For a while there, I watched him work. He didn’t have music on this time, but the ticking of those seconds, and the sounds he made while working, followed by his grunts and his sighs, became its own melody.
I didn’t interrupt him at all—it was kind of calming to watch his hands move the way they did, with such precision.
“Lend me your ear, young one,” he said all of a sudden. “Do you hear the ticking underneath?”
I was actually surprised again to find his eyes on me—the way he worked, you’d think he believed he was all alone.
“Oh.” I stepped closer. “The-the clock?” I pointed at the clock he was working on, just to make sure.
“Yes,” he said. “The clock. Go ahead. Give it your ear.” And he tapped the glass over the clock face with his fingertips, blackened with oil.
I leaned closer, holding my hair back, and pressed my ear to the cold glass.
“Yes.” My eyes closed and I focused. “It’s…it’s coming from the inside.” I straightened up again, cleared my throat. “There’s definitely another ticking underneath.”
“Hmpf.” He scratched the gray stubble that covered his chin, then got to work again, opening another compartment on the side of the square clock.
“Master Talik,” I said slowly, licking my dry lips.
My head hurt a little, and my eyes felt swollen from all the crying—must have cried more than I’d realized at first—but my voice worked.

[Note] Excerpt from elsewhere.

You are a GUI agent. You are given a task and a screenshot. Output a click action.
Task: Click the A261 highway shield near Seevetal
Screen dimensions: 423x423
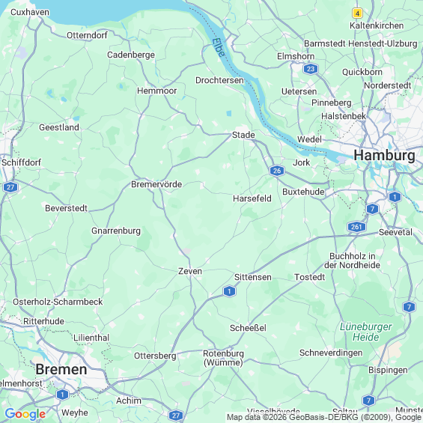click(x=356, y=227)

“Remember last time I was here, you told me to reach in the dark, first and always?” He didn’t raise his head, didn’t answer, just continued to work.
“Well, I did. And I found…” I reached for the pocket of my tunic for Silas’s portrait.
If the paper hadn’t been so thick, I’d have torn it by now.
I kept needing it close to me, so I was always stuffing it in my pocket when I left my room.
“I found this.” I unfolded the piece of paper, and Master Talik did not look up once.
A second ticked by, and when he didn’t react still, I put the drawing right over the glass of the clock face.
Not sure why I held my breath as I watched his eyes and waited and waited…and they finally moved from the gears and to the drawing.
Master Talik stopped. His hands froze, each holding tools, hovering over the open parts of the clock. He didn’t blink, didn’t breathe, either, as he looked at the drawing of Silas’s face, and for a good moment, the entire room seemed to have frozen in time.
Then the Timekeeper simply continued to work.
I took the drawing back, confused. “Did you…did you know him, by any chance? Did you know Silas?”
No answer. Not sure why I kept going.
“The White Queen said he was one of you. Half Timekeeper, half Spade, so I thought maybe…you knew him.”
He worked and worked and worked.
The last time I was here, he’d been awfully chatty. Had said all those things to me, though some of it had been senseless. He spoke about burdens and being incomplete—and that’s why I’d come back every night, trying to find him here again. Hoping he’d say more. Hoping I’d understand something.